Texas Surpasses Idaho for the No. 3 Milk Production Spot
April 22, 2022
Texas milk production growth has steadily rose over the last two decades. The latest USDA March 2022 Milk Production report shows the Lone Star State climbed 6.7%, which helped them push past Idaho, to now rank No. 3 for milk production.
According to Juan Piñeiro, Assistant Professor and Extension Dairy Specialist with Texas A&M, Texas’s milk production has increased an impressive 190%, going from 5.1 billion lb. to 14.8 billion lb. from 2001 to 2020.
The expansion of milk processing capacity and new plant construction in the Panhandle has spurred the increase in both cow numbers and production that Texas has seen.
A privately-owned maker of Mexican-style cheese, Cacique LLC, is scheduled to begin operation of a processing facility in Amarillo this fall. Just 50 miles north, in Dumas, another plant is also under construction.
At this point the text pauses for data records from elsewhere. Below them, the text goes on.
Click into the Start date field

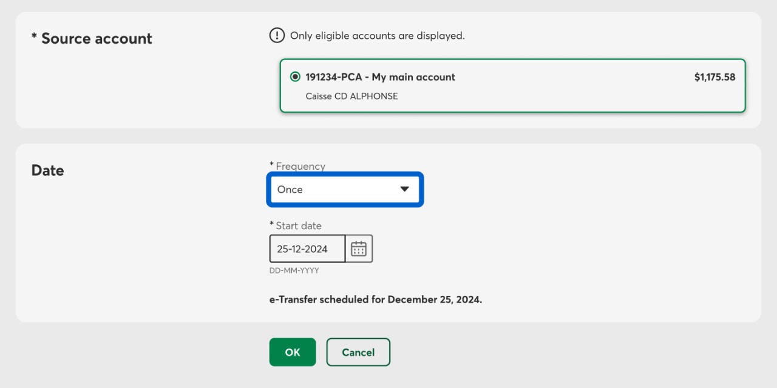(x=307, y=249)
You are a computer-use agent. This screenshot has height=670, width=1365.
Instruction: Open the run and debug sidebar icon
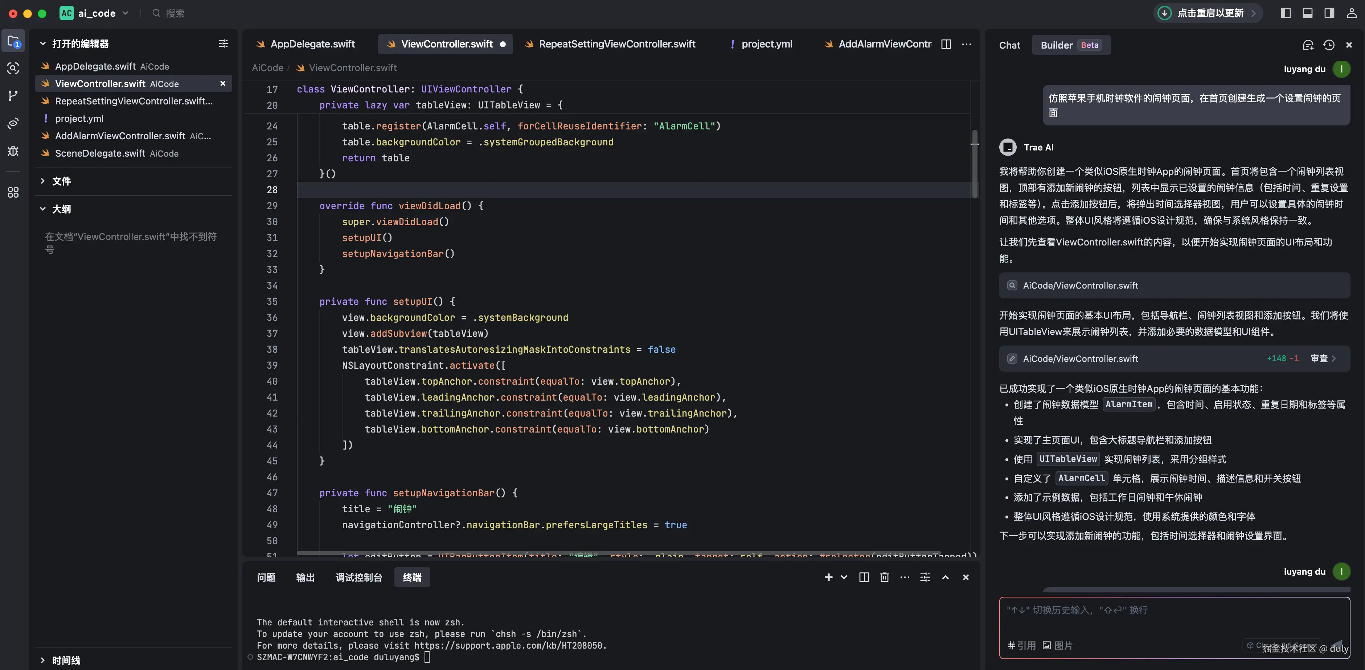tap(13, 151)
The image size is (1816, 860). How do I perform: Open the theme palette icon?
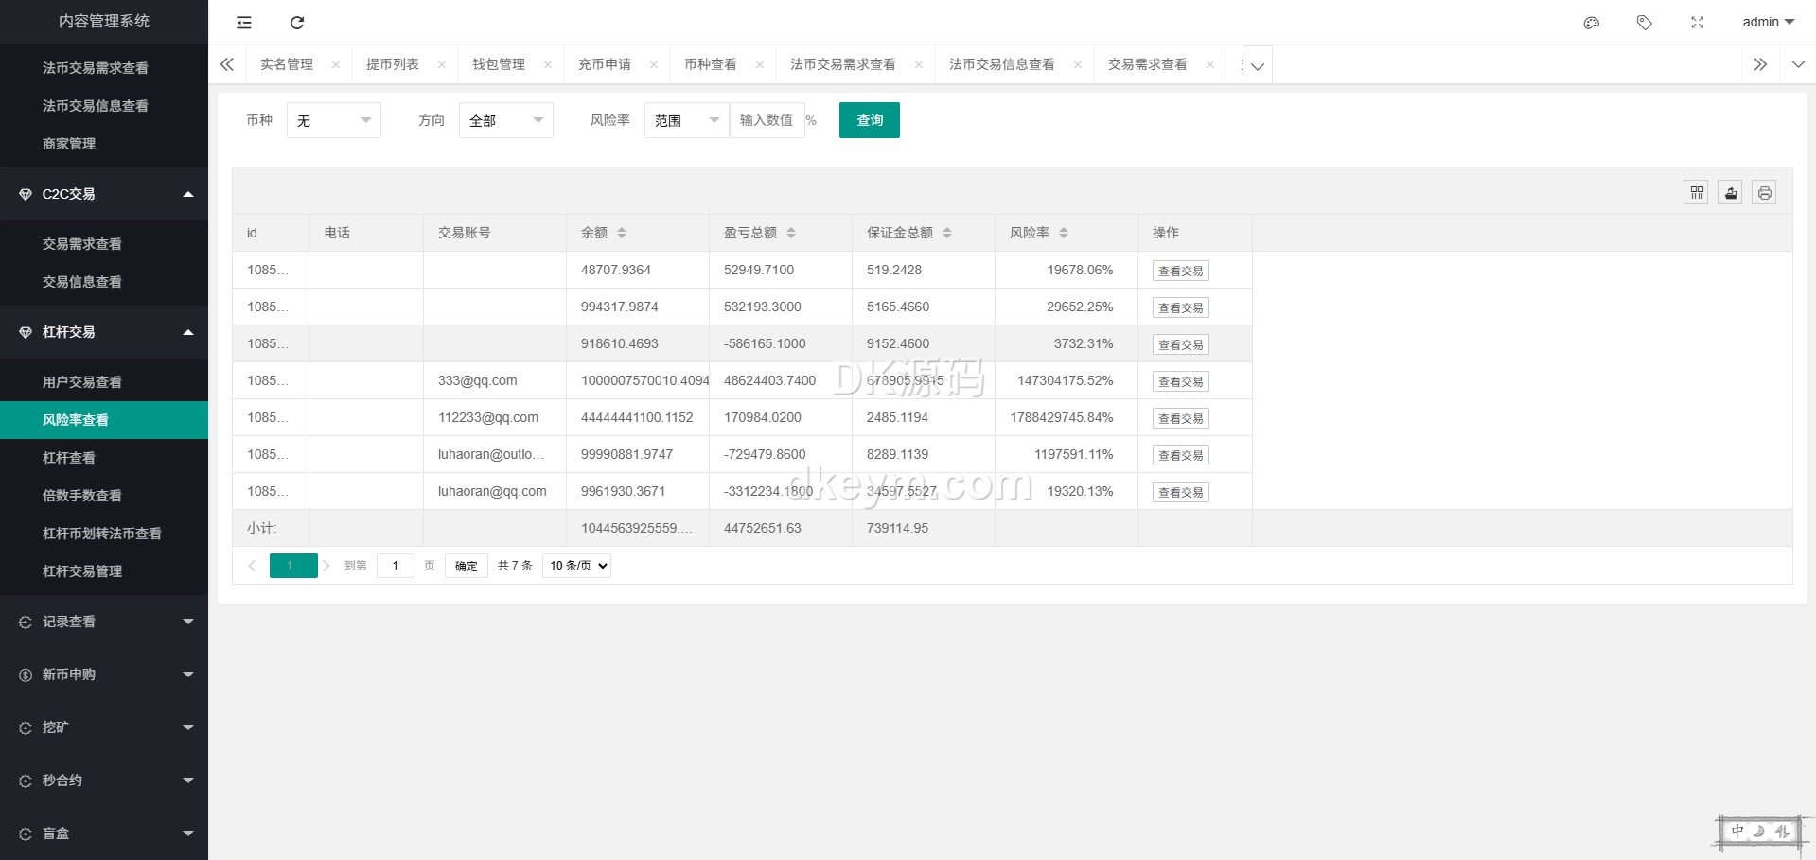coord(1592,23)
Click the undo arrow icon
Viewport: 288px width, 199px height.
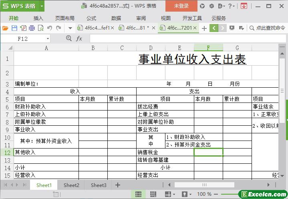[x=50, y=28]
A new Leprino mozzarella cheese and dairy ingredients plant is scheduled to break ground in Lubbock this summer, with anticipated completion in two phases by early 2026.
Additionally, northeast of the Panhandle, Hilmar Cheese Company is building a cheese and whey protein processing plant that is expected to be fully operational in 2024 in Dodge City, Kan.
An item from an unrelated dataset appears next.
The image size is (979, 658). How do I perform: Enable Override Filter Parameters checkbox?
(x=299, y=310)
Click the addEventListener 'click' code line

“Some of the milk from the Texas panhandle will be diverted towards that plant,” Piñeiro says.
While the USDA March production report illustrates a 0.5% decline compared to last month, the rate of decline is slowing due to an increase in cow numbers. Both January and February documented a 1.7% and 0.9% decline, respectively.
Following suite, cow numbers show 87,000 fewer cows year-over-year. Meanwhile, March’s cow numbers were 15,000 more than February and 28,000 more than January.
The following six states account for 62% of national milk production. In addition to Texas, two other states trending are South Dakota, up 20%, which results from 33,000 additional cows and 57 million additional lb. of milk. However, New Mexico is down 9.3%, with 37,000 fewer cows and minus 67 million lb. of milk.
Will Texas Inch Higher?
With No. 2 Wisconsin producing nearly double of Texas, Piñeiro thinks it’s unlikely that Texas will ever produce more milk than California or Wisconsin.
With water scarcity a main challenge for the Texas Panhandle, dairy farmers are maximizing water efficiency and adding more economic value to water use compared to cash crops.
“The Panhandle is a semi-desert, with roughly 12 to 18 inches of precipitation a year,” Piñeiro says. “We are in a severe drought right now. Further improving water efficiency with the use of new irrigation technologies, drought-tolerant crops, hydroponic systems and management practices considering soil health, among other strategies, will be key in the future.”